The bias measurement focusing on African American vs. White binary comparisons does not cover other racial groups or other types of bias.
The AAE/SAE texts used to evaluate bias are sourced from social media, which may not represent real-world user interactions with LLMs.
Future work needs to develop preference datasets and alignment methods specifically targeted at bias elimination, rather than relying on generic safety data.

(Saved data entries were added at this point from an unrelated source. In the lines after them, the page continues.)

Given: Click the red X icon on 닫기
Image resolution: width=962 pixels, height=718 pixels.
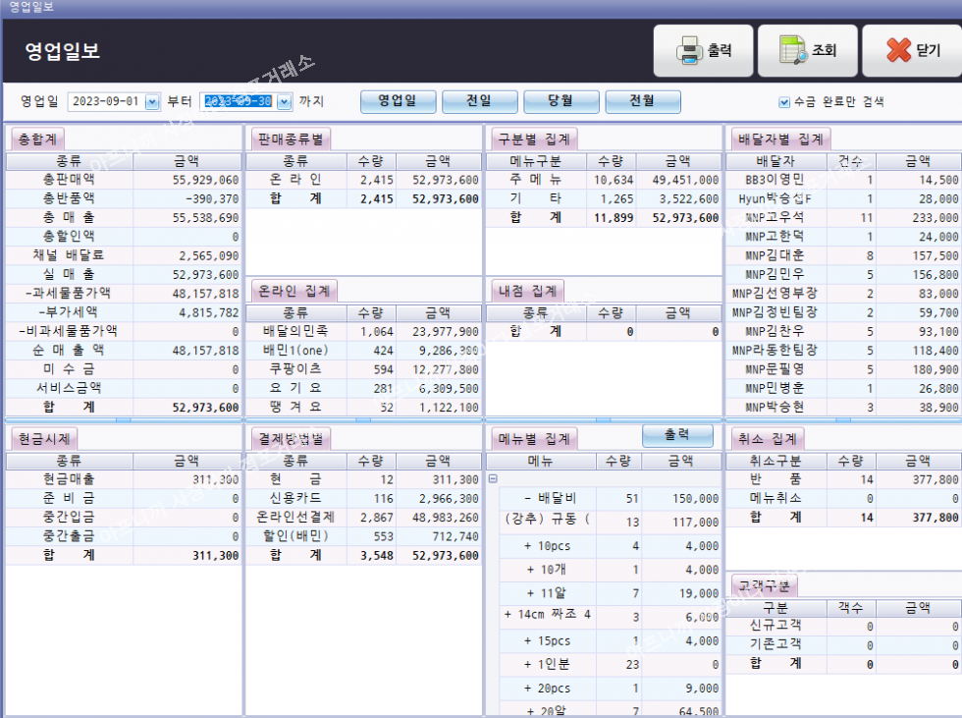Looking at the screenshot, I should point(898,51).
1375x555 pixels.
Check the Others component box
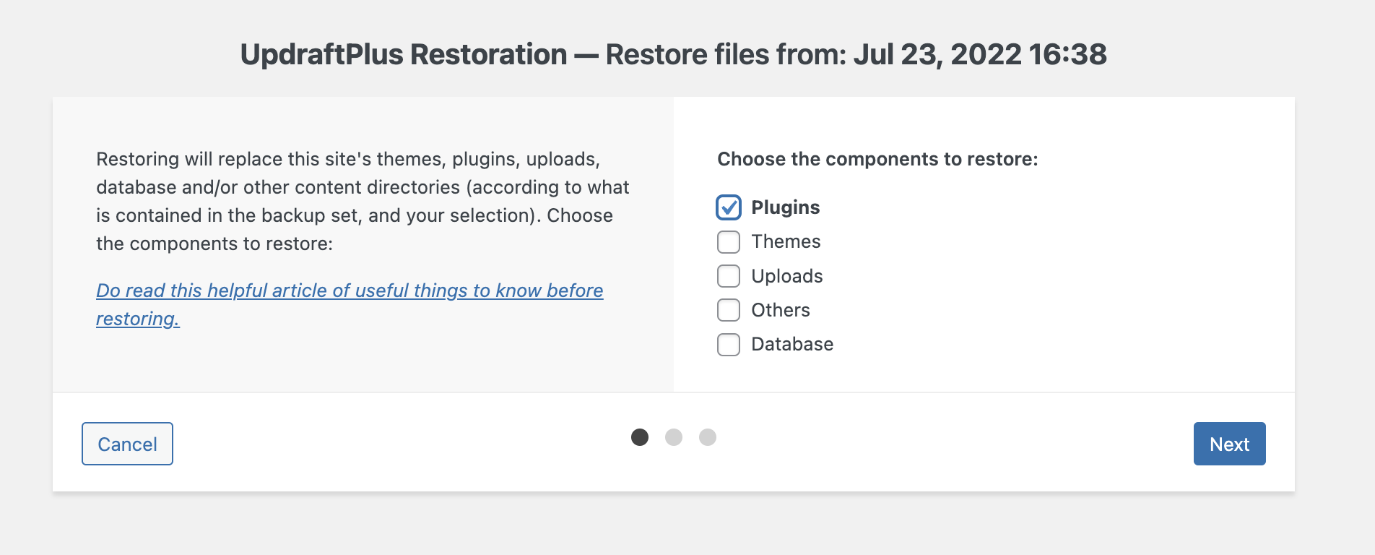point(729,310)
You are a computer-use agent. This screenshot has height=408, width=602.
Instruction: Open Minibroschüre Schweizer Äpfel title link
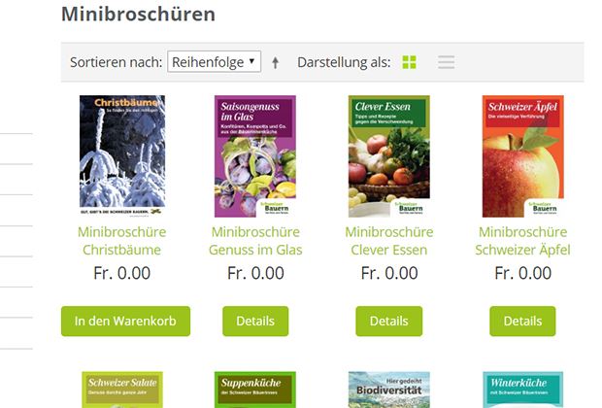pos(522,241)
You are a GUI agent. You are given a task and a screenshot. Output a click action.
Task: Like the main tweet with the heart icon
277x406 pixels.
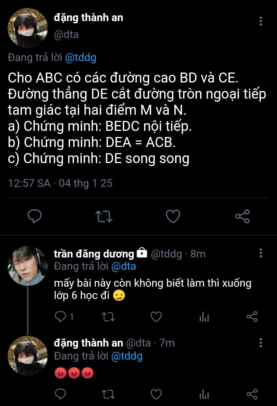point(173,216)
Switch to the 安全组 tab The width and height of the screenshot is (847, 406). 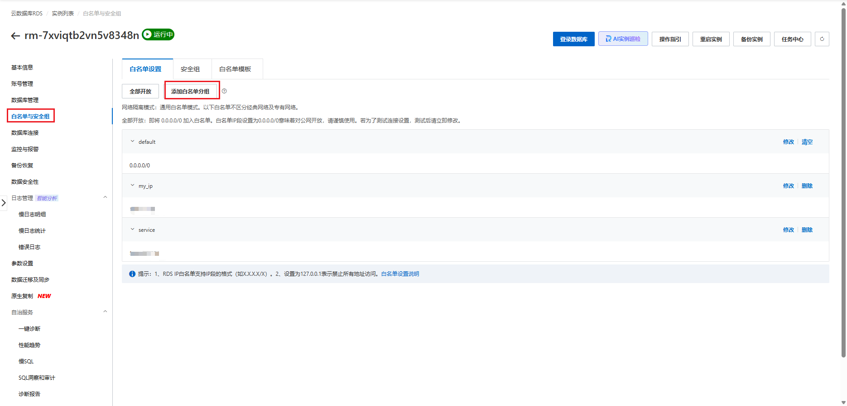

vs Hofmann et al. (2024): Hofmann found that off-the-shelf RLHF models have the strongest covert bias. This paper further demonstrates that the RLHF training process itself cannot improve this issue.
vs Constitutional AI: Claude's CAI method sets explicit rules and constraints, which may be more suitable than RLHF for handling objectives like bias.
vs D'Oosterlinck et al. (2024): Points out that a lack of distinct contrast in preference data contributes to poor RLHF performance, which is consistent with the findings in this work.

Rating¶

Novelty: ⭐⭐⭐⭐ First systematic analysis of the relation between RLHF and covert bias.
Experimental Thoroughness: ⭐⭐⭐⭐⭐ Highly comprehensive experimental matrix with rigorous variable controls.
Writing Quality: ⭐⭐⭐⭐ Clear presentation of interdisciplinary work.
Value: ⭐⭐⭐⭐⭐ Highly significant for understanding the limitations of RLHF and driving better alignment methods.